First, write a function that implements this sampling regime.

double.sample <- function () {
  count <- 0
  z <- TRUE
  t_list <- c()
  while (z) {
    count <- count + 1
    for (a in 1:30) {
      t = rnorm(n = 30, mean = 0, sd = 1)
      t_list <- append(t_list, mean(t))
    }
    r = t.test(t_list, mu = 0)
    if (r$p.value <= 0.05 | r$p.value >= 0.25) {
      z <- FALSE
      #print(count)
      #print(r$p.value)
      return(r$p.value)
      #return(count)
    }
  }
}

Now call this function 10k times and find out what happens.

r = replicate(10000, double.sample())

Is there an inflation of false positives? How bad is it?

We can see that at lot of the times the program is done after the first time because p value is > 0.25, however if the p value is small enough, by adding more trials, we are able to get the p value to below 0.05 with a few more trials. There is definitely a decent amount of false positives in the mix.

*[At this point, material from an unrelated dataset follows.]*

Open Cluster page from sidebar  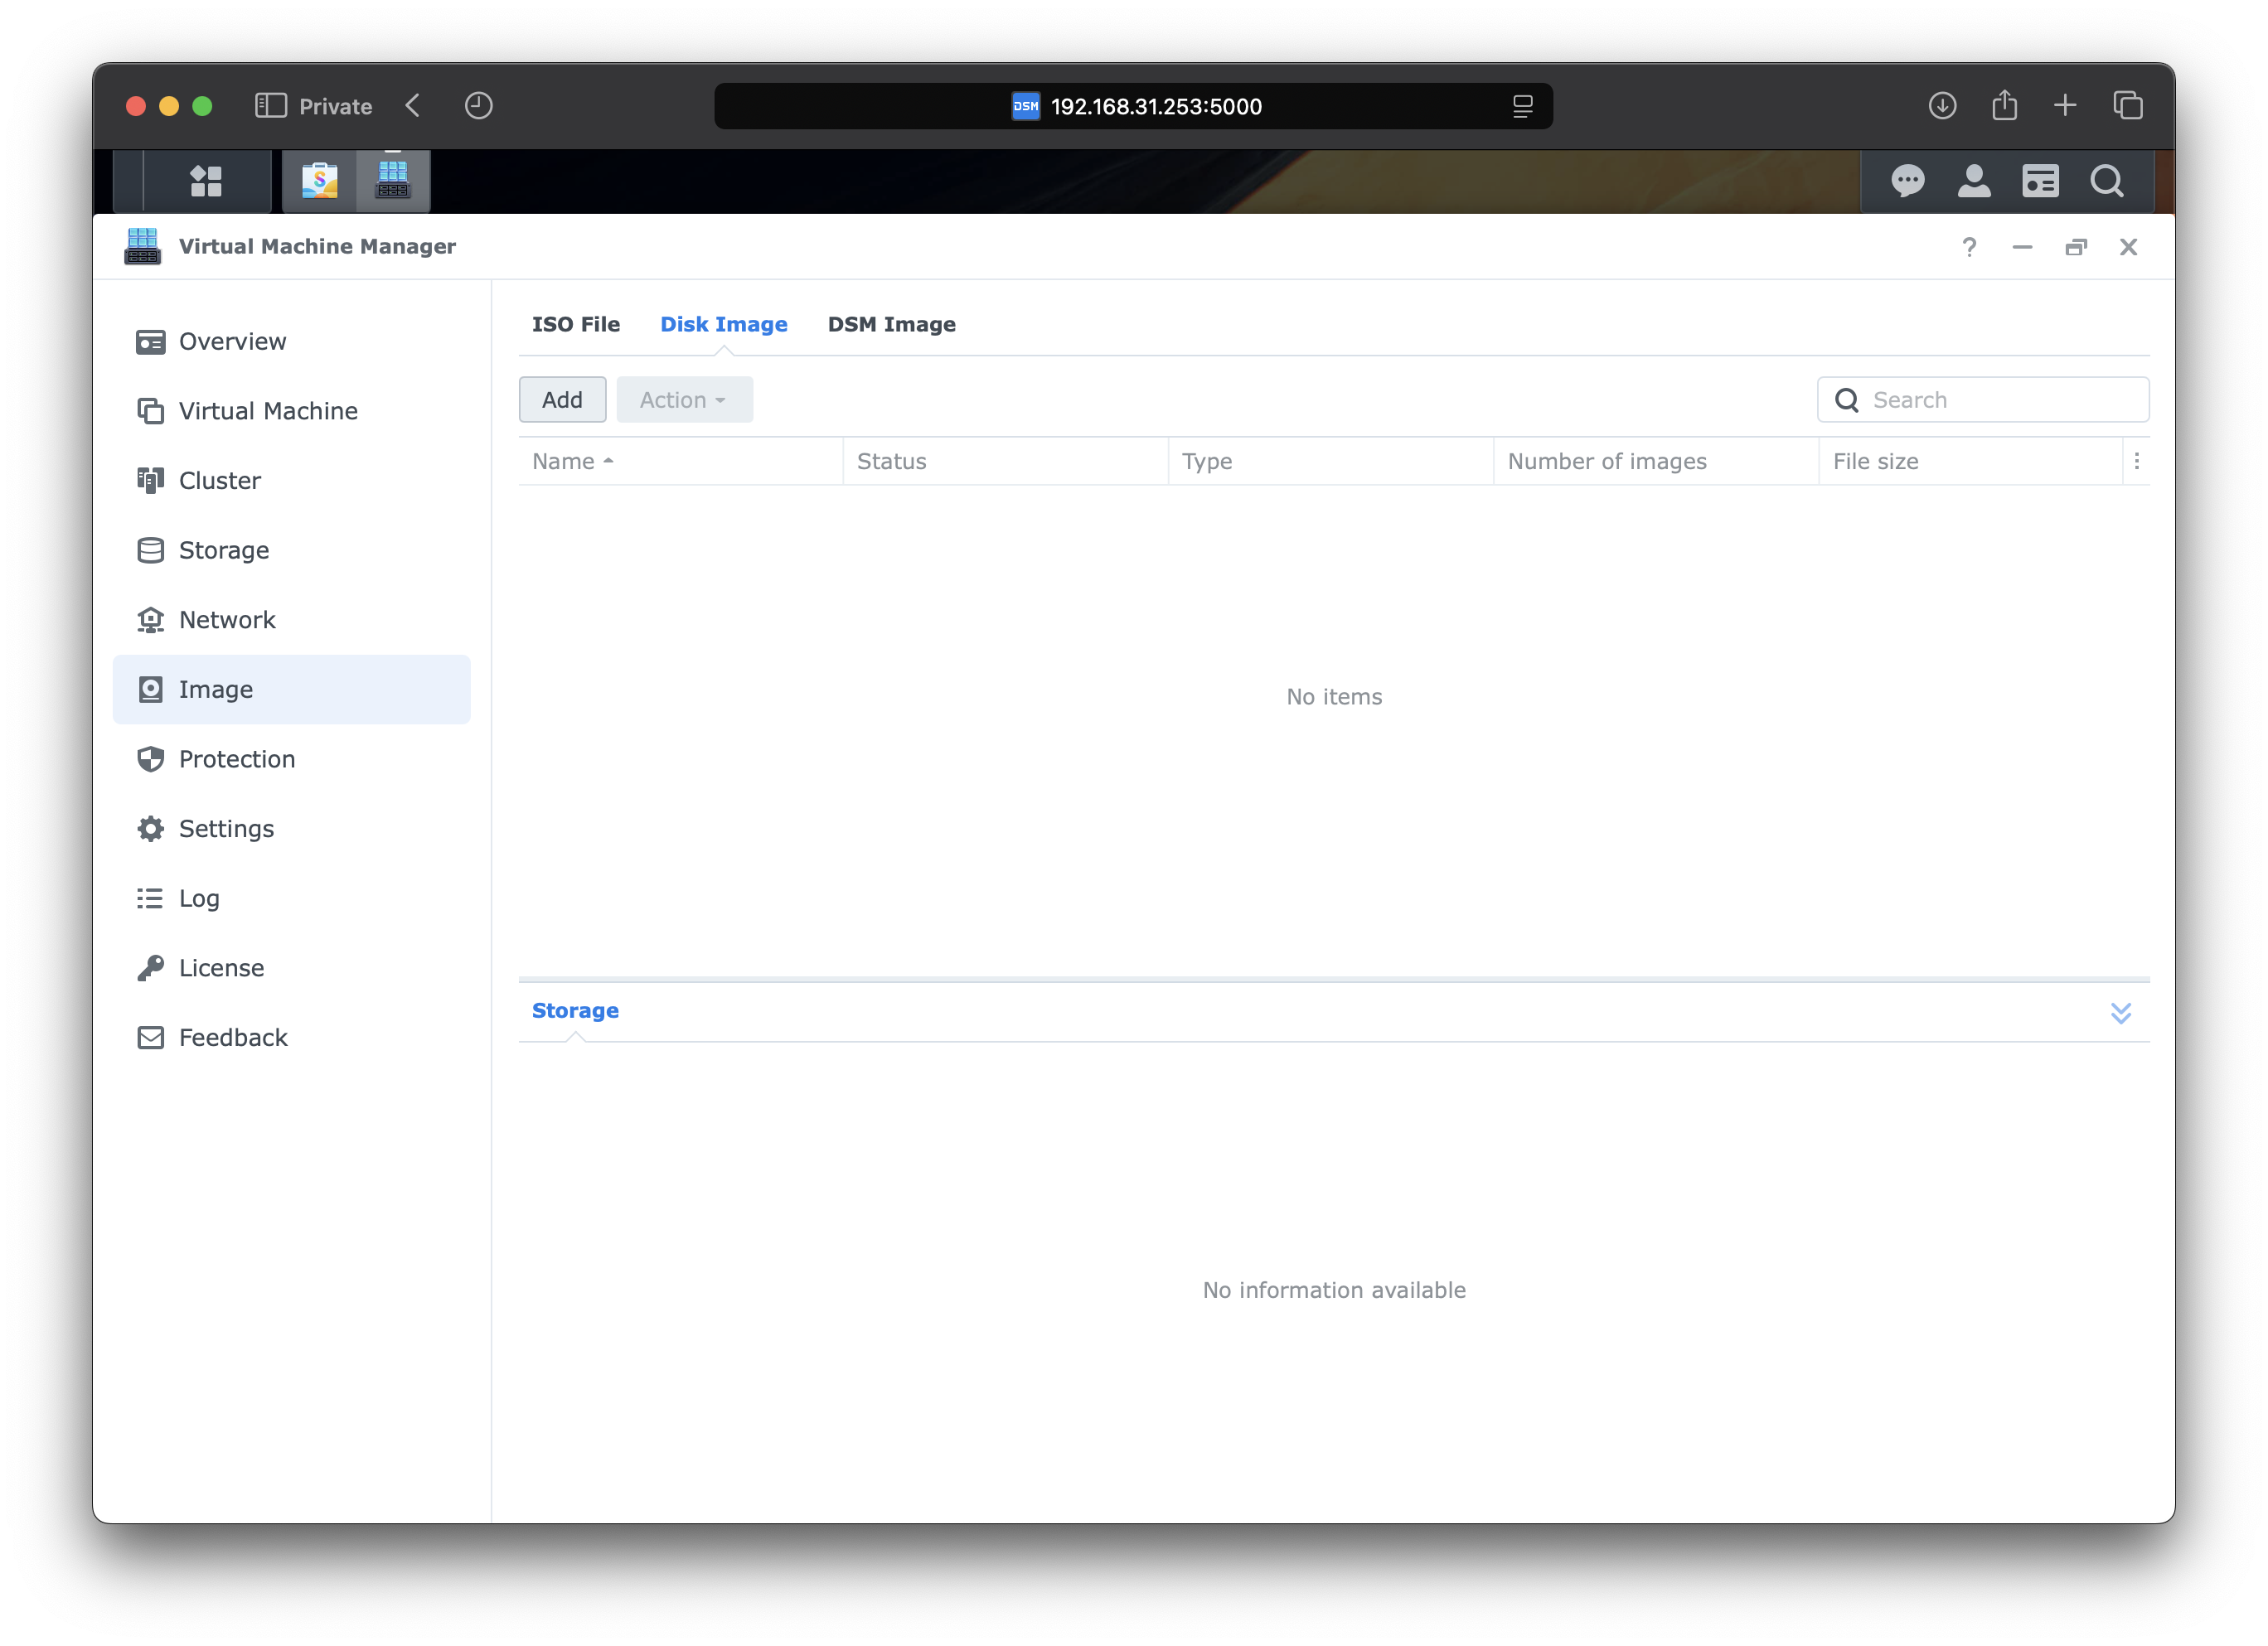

Now modify this code so that you can investigate this “double the sample” rule in a bit more depth. In the previous question, the researcher doubles the sample only when they think they got “close” to a significant result, i.e. when their not-significant p is less than 0.25. What if the researcher was more optimistic? See what happens in these 3 other scenarios:

• The researcher doubles the sample whenever their pvalue is not significant, but it’s less than 0.5.
• The researcher doubles the sample whenever their pvalue is not significant, but it’s less than 0.75.
• The research doubles their sample whenever they get ANY pvalue that is not significant.

How do these choices affect the false positive rate?

HINT: Try to do this by making the function double.sample take the upper p value as an argument, so that you can pass this through dplyr.

HINT 2: You may need more samples. Find out by looking at how the results change from run to run.

double.sample <- function () {
  count <- 0
  z <- TRUE
  t_list <- c()
  while (z) {
    count <- count + 1
    for (a in 1:30) {
      t = rnorm(n = 30, mean = 0, sd = 1)
      t_list <- append(t_list, mean(t))
    }
    r = t.test(t_list, mu = 0)
    if (r$p.value <= 0.05 | r$p.value >= 0.50) {
      z <- FALSE
      #print(count)
      #print(r$p.value)
      return(r$p.value)
      #return(count)
    }
  }
}

r = replicate(10000, double.sample())

double.sample <- function () {
  count <- 0
  z <- TRUE
  t_list <- c()
  while (z) {
    count <- count + 1
    for (a in 1:30) {
      t = rnorm(n = 30, mean = 0, sd = 1)
      t_list <- append(t_list, mean(t))
    }
    r = t.test(t_list, mu = 0)
    if (r$p.value <= 0.05 | r$p.value >= 0.75) {
      z <- FALSE
      #print(count)
      #print(r$p.value)
      return(r$p.value)
      #return(count)
    }
  }
}

r = replicate(10000, double.sample())

What do you conclude on the basis of this simulation? How bad is this kind of data-dependent policy?

From the two new simulations, we can see that as the p value gets farther from 0.05, and we repeat trials, it is not as effective. Even for the ones we manage to get under 0.05 sometimes takes 18 trials etc. and even then sometimes it was unsuccessful and often ended with a p value of above 0.5/0.75 respectively. Based on this we can see that if the p value is close to 0.05 and we add more trials, there’s a good chance of making insignificant data significant, however as the p value veers away towards the higher end, this becomes harder. This kind of data-dependent policy is bad because if someone gets insignificant results but is close to the threshold (ex. 0.05), then they could quite easily turn that into a false positive by adding more trials.